WORK TO BE COMPLETED »
Going through the entries below, copy out each line that contains "computer".

ENTRIES SUPPLIED »
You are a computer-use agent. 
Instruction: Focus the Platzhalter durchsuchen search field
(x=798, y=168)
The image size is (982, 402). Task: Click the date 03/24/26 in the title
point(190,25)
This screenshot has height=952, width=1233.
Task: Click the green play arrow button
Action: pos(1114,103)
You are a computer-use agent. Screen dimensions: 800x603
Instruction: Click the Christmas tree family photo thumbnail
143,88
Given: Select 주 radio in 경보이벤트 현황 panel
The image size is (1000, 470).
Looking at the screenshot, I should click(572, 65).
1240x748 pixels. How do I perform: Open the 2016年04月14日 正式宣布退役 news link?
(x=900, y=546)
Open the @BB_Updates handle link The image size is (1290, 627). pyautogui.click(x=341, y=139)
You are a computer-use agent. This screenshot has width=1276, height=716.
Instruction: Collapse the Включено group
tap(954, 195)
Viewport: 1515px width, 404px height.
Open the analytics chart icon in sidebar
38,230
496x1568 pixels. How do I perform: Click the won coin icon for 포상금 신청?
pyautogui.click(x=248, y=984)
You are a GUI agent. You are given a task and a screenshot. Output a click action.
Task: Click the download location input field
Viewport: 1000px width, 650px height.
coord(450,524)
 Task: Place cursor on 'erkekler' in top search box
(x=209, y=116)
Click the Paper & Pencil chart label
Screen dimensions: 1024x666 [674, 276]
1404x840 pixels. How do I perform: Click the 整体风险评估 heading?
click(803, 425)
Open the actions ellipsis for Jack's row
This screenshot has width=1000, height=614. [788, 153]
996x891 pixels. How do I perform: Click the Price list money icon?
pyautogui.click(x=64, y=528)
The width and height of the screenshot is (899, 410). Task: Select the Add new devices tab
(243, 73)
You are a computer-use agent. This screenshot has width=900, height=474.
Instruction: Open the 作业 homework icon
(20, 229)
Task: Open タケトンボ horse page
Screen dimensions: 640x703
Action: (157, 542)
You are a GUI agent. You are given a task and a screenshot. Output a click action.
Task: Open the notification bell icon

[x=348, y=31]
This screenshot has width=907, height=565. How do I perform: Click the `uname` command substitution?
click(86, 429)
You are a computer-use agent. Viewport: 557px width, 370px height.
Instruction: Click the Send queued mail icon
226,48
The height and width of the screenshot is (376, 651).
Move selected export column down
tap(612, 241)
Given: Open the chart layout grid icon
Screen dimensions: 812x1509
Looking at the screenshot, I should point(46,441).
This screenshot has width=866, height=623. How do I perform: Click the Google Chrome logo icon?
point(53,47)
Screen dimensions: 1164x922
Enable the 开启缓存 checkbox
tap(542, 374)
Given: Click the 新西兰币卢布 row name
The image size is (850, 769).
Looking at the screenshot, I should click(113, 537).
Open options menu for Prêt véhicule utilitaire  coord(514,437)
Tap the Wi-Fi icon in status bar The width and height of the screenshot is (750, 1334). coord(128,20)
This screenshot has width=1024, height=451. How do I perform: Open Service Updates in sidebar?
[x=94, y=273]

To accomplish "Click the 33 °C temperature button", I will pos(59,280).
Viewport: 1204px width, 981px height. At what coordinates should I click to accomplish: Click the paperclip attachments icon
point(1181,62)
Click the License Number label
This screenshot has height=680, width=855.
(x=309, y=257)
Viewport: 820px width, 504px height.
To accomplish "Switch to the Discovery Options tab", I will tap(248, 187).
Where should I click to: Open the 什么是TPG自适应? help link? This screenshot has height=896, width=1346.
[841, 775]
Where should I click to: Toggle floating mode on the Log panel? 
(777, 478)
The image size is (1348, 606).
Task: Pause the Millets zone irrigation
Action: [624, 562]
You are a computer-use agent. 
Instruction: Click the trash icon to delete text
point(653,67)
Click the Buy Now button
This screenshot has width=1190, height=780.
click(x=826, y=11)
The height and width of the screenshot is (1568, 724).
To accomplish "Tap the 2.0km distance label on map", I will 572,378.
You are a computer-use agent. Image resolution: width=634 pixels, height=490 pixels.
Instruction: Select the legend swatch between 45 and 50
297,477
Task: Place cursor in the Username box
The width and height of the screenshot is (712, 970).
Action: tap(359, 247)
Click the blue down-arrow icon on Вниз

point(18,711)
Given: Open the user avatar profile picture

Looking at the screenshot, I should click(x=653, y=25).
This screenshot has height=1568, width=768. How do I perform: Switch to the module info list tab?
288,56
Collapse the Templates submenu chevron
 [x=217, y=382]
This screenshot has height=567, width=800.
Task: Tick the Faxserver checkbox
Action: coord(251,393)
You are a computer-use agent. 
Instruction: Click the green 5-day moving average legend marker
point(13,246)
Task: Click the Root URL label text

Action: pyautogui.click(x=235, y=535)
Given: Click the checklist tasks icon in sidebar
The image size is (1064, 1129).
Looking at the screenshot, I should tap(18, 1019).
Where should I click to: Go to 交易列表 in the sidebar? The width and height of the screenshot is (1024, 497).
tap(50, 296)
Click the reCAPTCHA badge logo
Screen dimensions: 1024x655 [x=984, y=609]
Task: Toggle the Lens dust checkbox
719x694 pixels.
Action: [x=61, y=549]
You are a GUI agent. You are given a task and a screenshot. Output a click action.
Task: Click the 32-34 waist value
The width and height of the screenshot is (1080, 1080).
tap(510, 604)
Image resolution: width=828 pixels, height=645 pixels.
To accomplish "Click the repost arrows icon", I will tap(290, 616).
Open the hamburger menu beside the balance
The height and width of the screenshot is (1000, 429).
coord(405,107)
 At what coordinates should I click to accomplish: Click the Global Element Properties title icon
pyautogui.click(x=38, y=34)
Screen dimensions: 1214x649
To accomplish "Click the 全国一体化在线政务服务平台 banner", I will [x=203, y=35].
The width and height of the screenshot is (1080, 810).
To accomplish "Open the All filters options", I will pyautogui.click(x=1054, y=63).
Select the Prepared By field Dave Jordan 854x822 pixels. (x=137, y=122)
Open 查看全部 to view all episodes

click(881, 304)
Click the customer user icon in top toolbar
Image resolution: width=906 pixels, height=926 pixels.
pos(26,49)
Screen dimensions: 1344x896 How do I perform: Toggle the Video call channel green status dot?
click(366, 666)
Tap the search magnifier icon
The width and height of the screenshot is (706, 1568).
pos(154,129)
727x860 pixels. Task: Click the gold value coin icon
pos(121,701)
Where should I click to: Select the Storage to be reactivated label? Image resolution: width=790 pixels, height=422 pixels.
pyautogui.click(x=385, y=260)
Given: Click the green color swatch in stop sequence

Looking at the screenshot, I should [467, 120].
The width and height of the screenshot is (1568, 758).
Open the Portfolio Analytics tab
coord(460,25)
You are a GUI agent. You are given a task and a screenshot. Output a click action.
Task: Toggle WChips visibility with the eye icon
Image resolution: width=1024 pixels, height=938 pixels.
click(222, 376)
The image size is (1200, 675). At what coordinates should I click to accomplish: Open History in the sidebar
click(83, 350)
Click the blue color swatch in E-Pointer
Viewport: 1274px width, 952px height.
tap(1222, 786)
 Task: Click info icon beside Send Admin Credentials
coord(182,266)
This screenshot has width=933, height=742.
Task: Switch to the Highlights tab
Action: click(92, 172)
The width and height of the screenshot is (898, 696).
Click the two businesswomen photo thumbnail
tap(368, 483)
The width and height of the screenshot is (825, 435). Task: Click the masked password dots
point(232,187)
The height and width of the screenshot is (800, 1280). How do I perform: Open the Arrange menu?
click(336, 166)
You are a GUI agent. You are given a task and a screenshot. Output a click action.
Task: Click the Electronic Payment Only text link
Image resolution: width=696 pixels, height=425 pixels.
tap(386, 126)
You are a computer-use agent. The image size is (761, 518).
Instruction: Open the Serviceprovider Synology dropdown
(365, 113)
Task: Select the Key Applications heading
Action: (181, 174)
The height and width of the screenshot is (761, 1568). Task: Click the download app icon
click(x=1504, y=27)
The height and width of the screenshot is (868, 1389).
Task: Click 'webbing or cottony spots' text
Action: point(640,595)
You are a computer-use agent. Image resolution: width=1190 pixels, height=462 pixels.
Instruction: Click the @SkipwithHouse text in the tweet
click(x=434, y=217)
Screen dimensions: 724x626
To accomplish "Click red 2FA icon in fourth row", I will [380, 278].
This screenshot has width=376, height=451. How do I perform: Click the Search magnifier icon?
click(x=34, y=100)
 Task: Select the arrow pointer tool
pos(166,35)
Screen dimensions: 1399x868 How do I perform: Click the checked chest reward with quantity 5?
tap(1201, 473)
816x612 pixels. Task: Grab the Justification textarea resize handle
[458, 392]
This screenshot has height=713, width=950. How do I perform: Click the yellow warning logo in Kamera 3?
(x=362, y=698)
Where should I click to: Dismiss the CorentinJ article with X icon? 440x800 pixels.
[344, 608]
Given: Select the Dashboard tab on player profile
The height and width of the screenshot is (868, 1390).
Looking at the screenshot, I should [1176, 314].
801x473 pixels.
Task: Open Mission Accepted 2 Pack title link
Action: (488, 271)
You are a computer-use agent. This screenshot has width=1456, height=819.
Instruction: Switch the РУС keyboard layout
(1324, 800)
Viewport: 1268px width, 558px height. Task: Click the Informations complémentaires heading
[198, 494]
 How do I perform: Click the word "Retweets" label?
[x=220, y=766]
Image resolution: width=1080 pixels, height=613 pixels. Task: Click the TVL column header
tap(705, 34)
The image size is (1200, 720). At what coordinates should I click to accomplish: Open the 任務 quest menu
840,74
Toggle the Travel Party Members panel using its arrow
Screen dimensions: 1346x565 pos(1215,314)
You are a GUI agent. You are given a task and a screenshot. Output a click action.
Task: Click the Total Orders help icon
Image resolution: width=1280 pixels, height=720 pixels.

SOLVED EXERCISE »
You are a computer-use agent. 
You are a computer-use agent. Screen dimensions: 800x603
You are a computer-use agent. This screenshot has width=1276, height=716.
You are a computer-use agent. This screenshot has width=900, height=474.
You are a computer-use agent. Viewport: 557px width, 370px height.
You are a computer-use agent. 
You are a computer-use agent. Image resolution: width=634 pixels, height=490 pixels.
You are a computer-use agent. 
You are a computer-use agent. The image size is (761, 518).
You are a computer-use agent. Image resolution: width=1190 pixels, height=462 pixels.
You are a computer-use agent. This screenshot has width=1456, height=819.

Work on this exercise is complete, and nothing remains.